Representatives voted 20-18 for the nonbinding resolution, called a ''sense of the House.'' Such measures require only a majority of those present to pass, instead of the 21 votes needed for bills.

A conference committee made up of House and Senate Finance Committee members is negotiating differences between the House and Senate versions of the state operating budget for the next fiscal year. The committee has not yet agreed on whether to accept the abortion language in the Senate budget. The language is not in the House budget.

Minority Leader Ethan Berkowitz, D-Anchorage, urged his colleagues to vote for the resolution rejecting the abortion language. Regardless of their views on abortion, he said, the language violates the Constitution's prohibition against making substantive law through budget bills.

Rep. John Davies, D-Fairbanks, agreed.

''To tie it to the budget process is totally inappropriate,'' Davies said.

But Rep. John Coghill, R-North Pole, urged members not to vote for the measure, arguing the Senate's strategy was appropriate.

''It is a separation of powers issue,'' Coghill said.

Sen. Pete Kelly has said the Senate Finance Committee inserted the language out of frustration with court rulings that have forced the state to provide abortions to poor women despite efforts by the Legislature to bar the use of state funds for the procedure.

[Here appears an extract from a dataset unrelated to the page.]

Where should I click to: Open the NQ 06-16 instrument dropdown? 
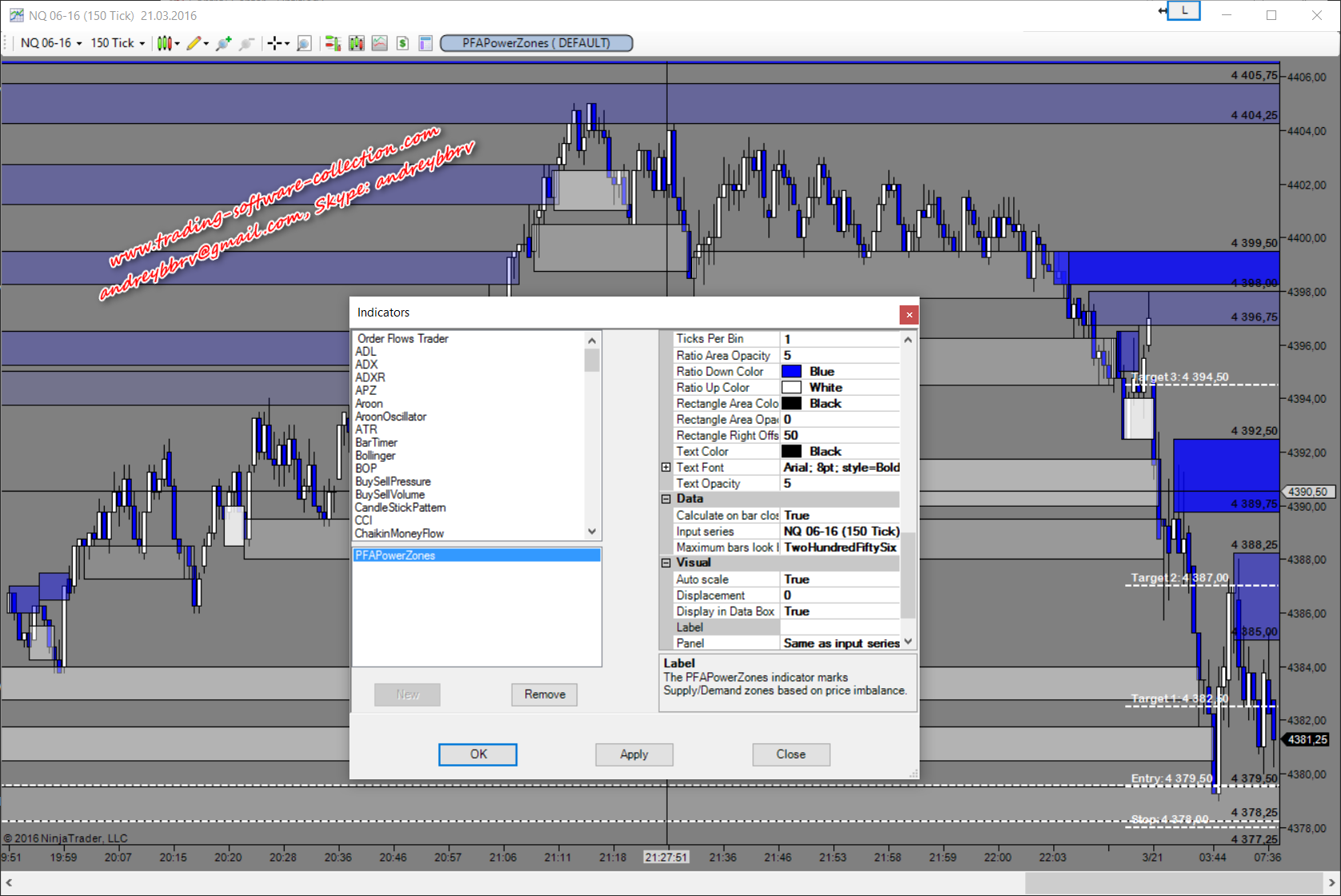(51, 43)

Kelly, R-Fairbanks, said he believes the courts are treading on the Legislature's right to appropriate funds with such decisions.

Joining Democrats in supporting the ''sense of the House'' were nine Republicans -- Reps. Con Bunde, Andrew Halcro, Lesil McGuire, Lisa Murkowski and Norm Rokeberg of Anchorage; Drew Scalzi of Homer; Gary Stevens of Kodiak; Jim Whitaker of Fairbanks; and Bill Hudson of Juneau. Reps. Albert Kookesh, D-Angoon, and Scott Ogan, R-Palmer, were absent.

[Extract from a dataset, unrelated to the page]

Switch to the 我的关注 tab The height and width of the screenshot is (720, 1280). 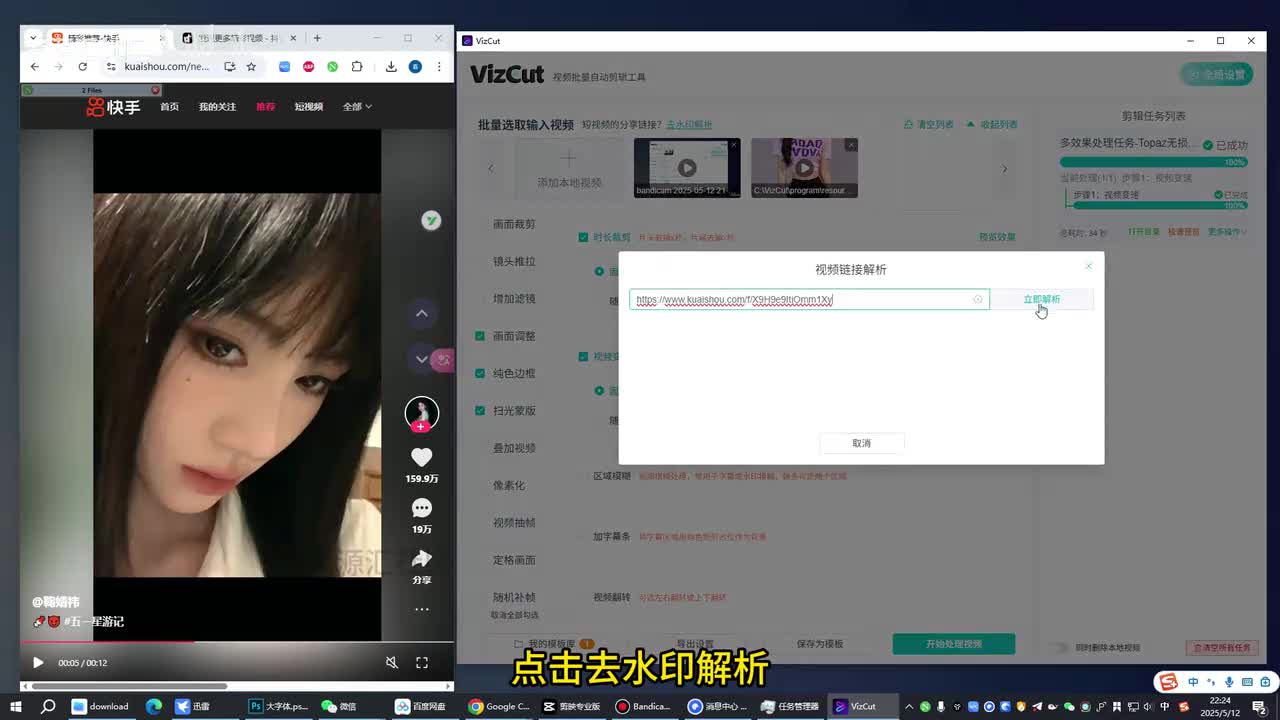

House Finance Committee Co-chairman Bill Williams, who sits on the budget conference committee, said the vote won't affect the panel's negotiations.

''We're trying to deal with that issue and we're going to deal with it,'' said Williams, R-Saxman. ''I don't know how. We're talking as we go.''

The conference committee agreed on a number of items in the Health and Social Services budget Thursday, but the abortion language did not come up.